What needs to be done |
Reproduce the records word for word, from the line with "You are a computer-use" up to and including the last line of the records. Omit the pictures from your reply.

▼

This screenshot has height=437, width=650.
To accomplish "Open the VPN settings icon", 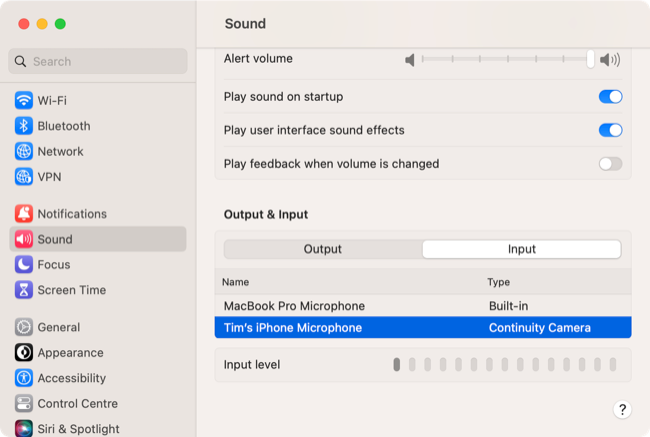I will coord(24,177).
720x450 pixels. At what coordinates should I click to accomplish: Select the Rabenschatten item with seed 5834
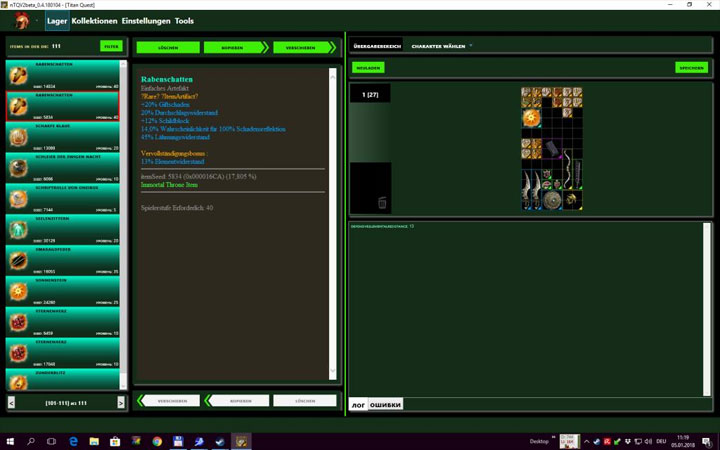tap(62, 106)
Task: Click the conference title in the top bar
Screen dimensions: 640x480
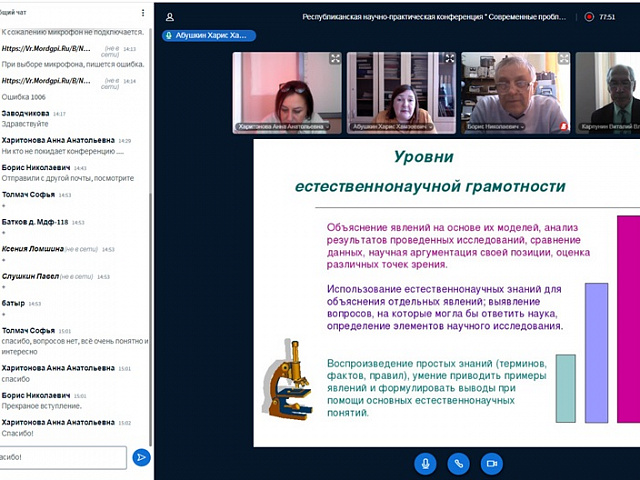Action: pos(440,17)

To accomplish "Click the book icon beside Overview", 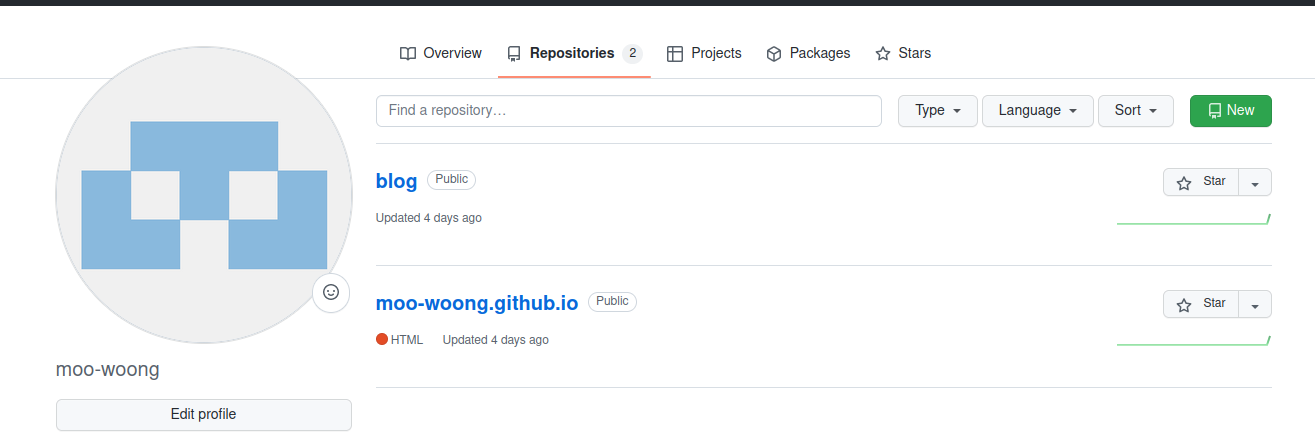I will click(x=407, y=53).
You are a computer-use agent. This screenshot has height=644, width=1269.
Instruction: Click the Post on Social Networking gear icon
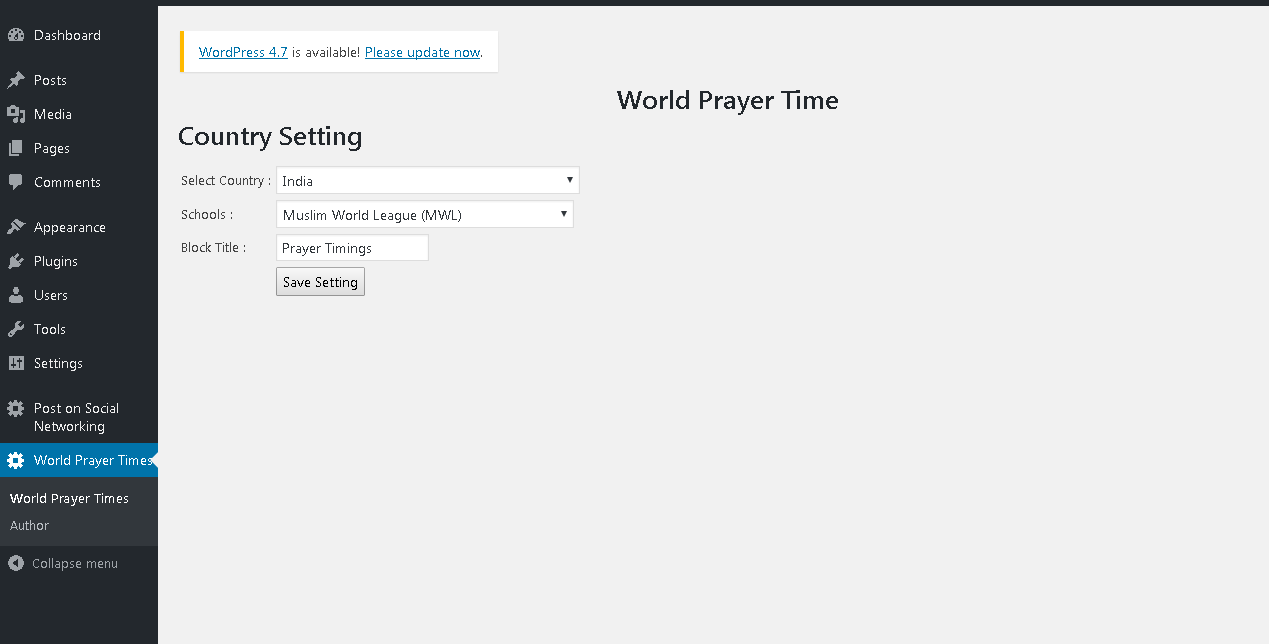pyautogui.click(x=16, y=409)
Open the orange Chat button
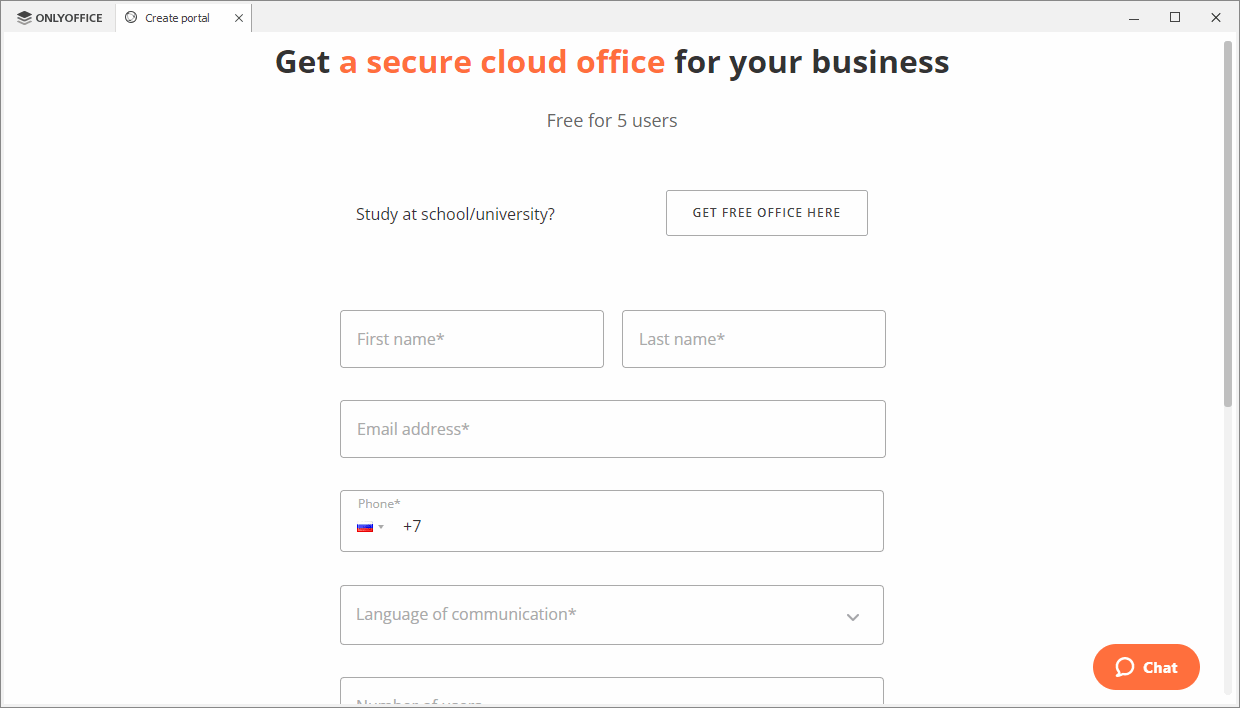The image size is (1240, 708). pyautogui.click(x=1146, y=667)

▲

Expected answer |
You are a computer-use agent. This screenshot has height=644, width=1269.
Instruction: Click the Post on Social Networking gear icon
pyautogui.click(x=16, y=409)
Open the orange Chat button
The image size is (1240, 708). pyautogui.click(x=1146, y=667)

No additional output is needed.